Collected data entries
-------------------------

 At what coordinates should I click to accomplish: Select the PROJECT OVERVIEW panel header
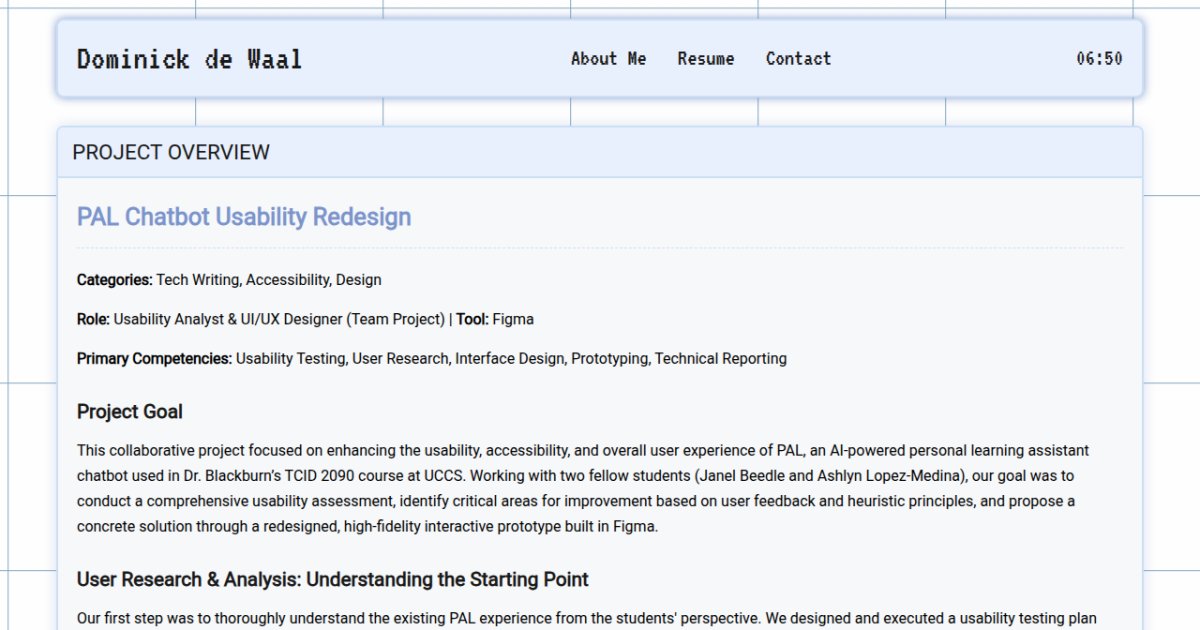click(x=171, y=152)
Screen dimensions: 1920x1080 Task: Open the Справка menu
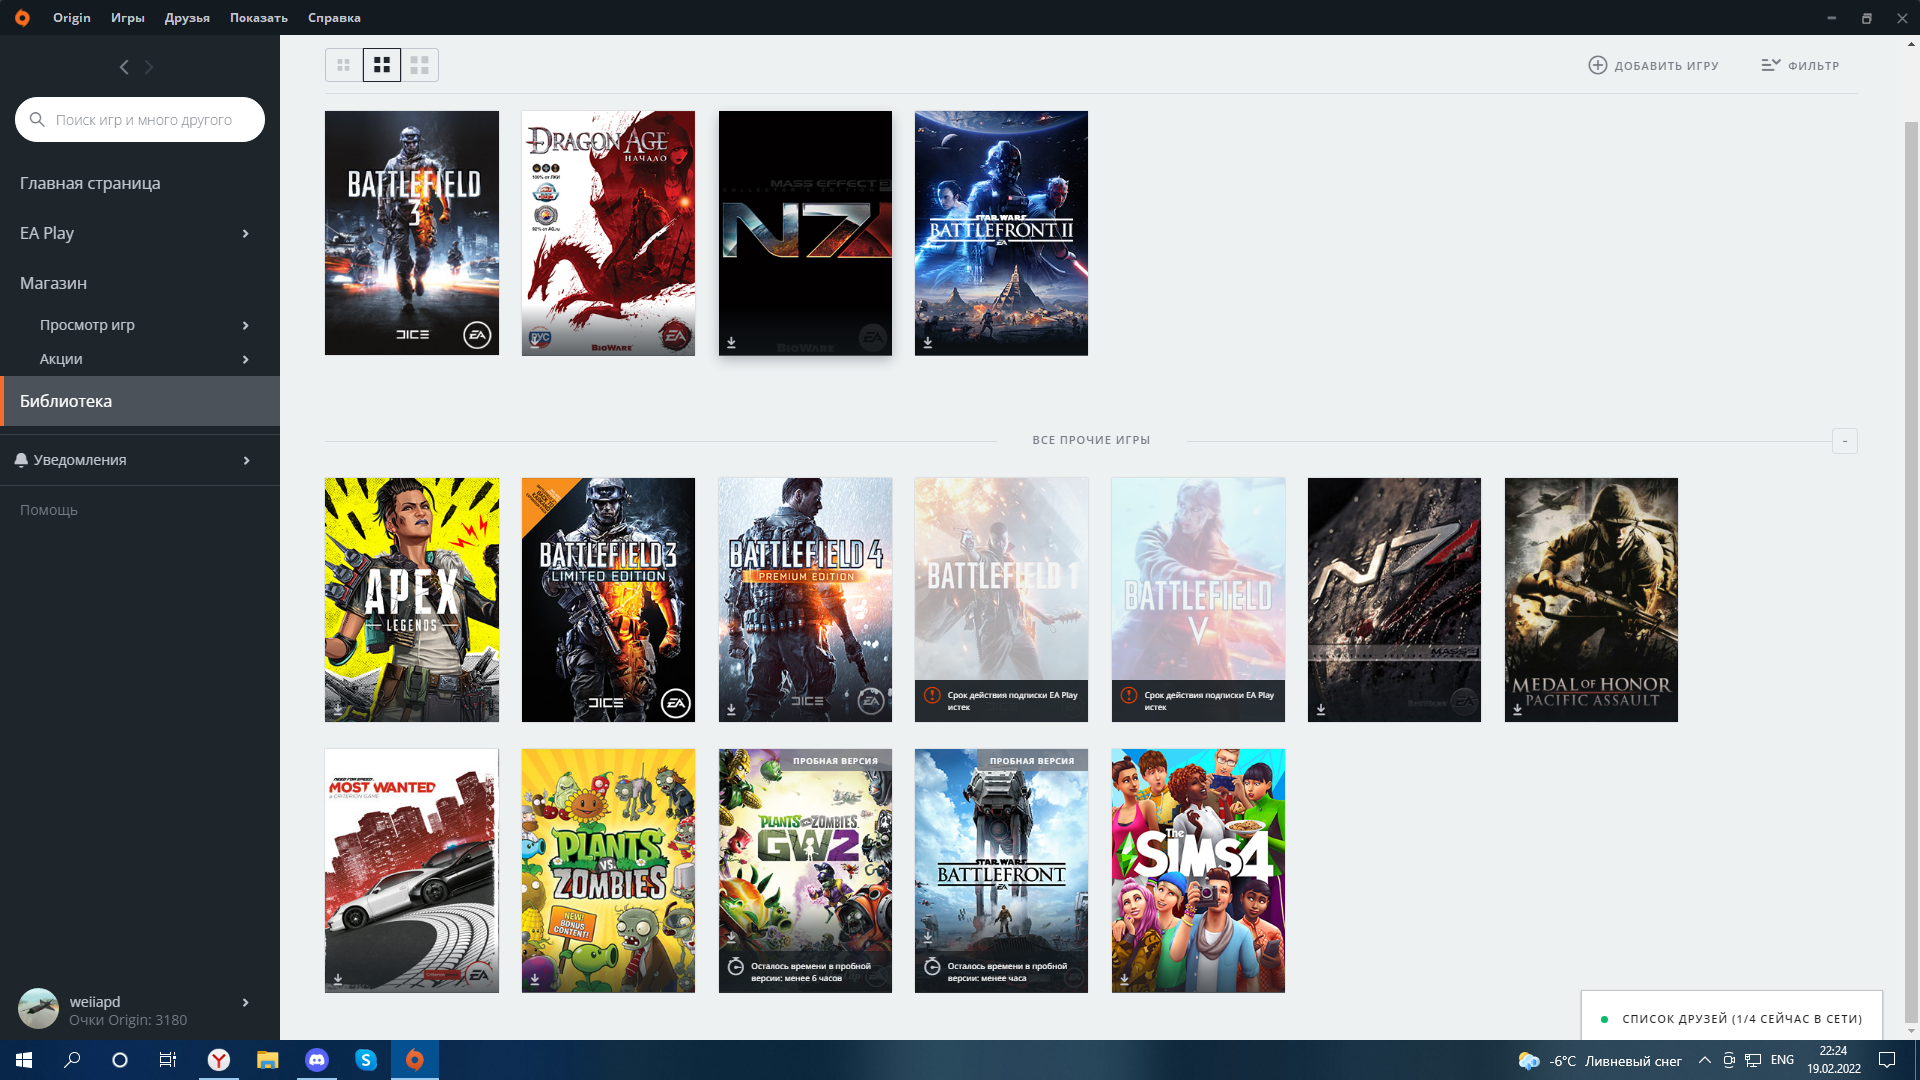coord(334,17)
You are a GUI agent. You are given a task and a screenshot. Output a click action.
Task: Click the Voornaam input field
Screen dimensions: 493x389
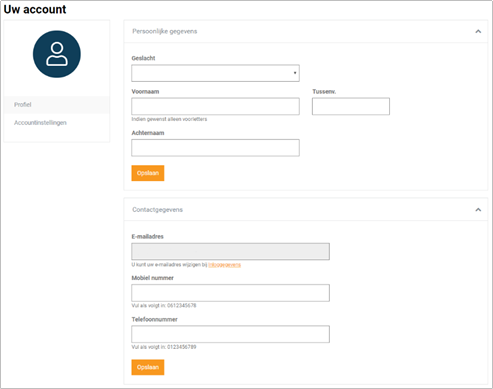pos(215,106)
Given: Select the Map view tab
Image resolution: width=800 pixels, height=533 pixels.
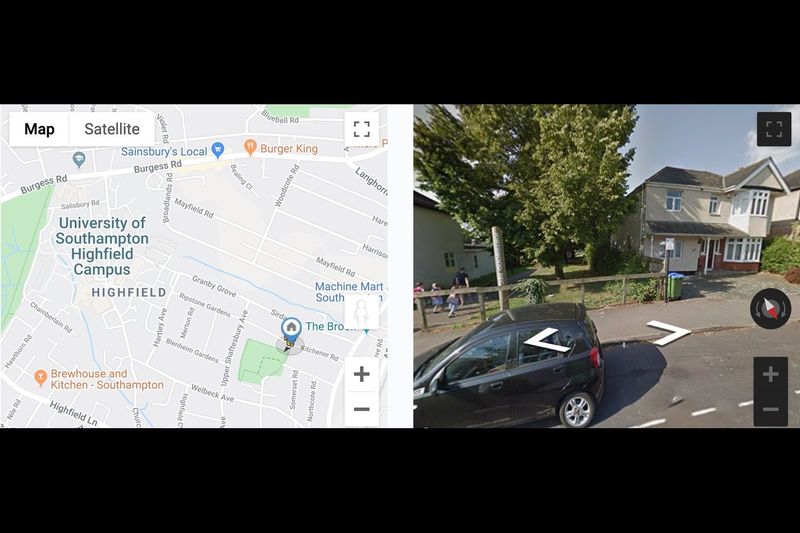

-------------------------

**Instructions for the task:**
Reproduce every line of the records verbatim, leaving out the pictures.

**Solution:**
 At what coordinates should I click to accomplish: Select the PROJECT OVERVIEW panel header
click(x=171, y=152)
Screen dimensions: 1920x1080 Task: Open the Справка menu
coord(334,17)
You are a GUI agent. You are given a task and a screenshot. Output a click action.
Task: Click the Voornaam input field
Screen dimensions: 493x389
pos(215,106)
Given: Select the Map view tab
Image resolution: width=800 pixels, height=533 pixels.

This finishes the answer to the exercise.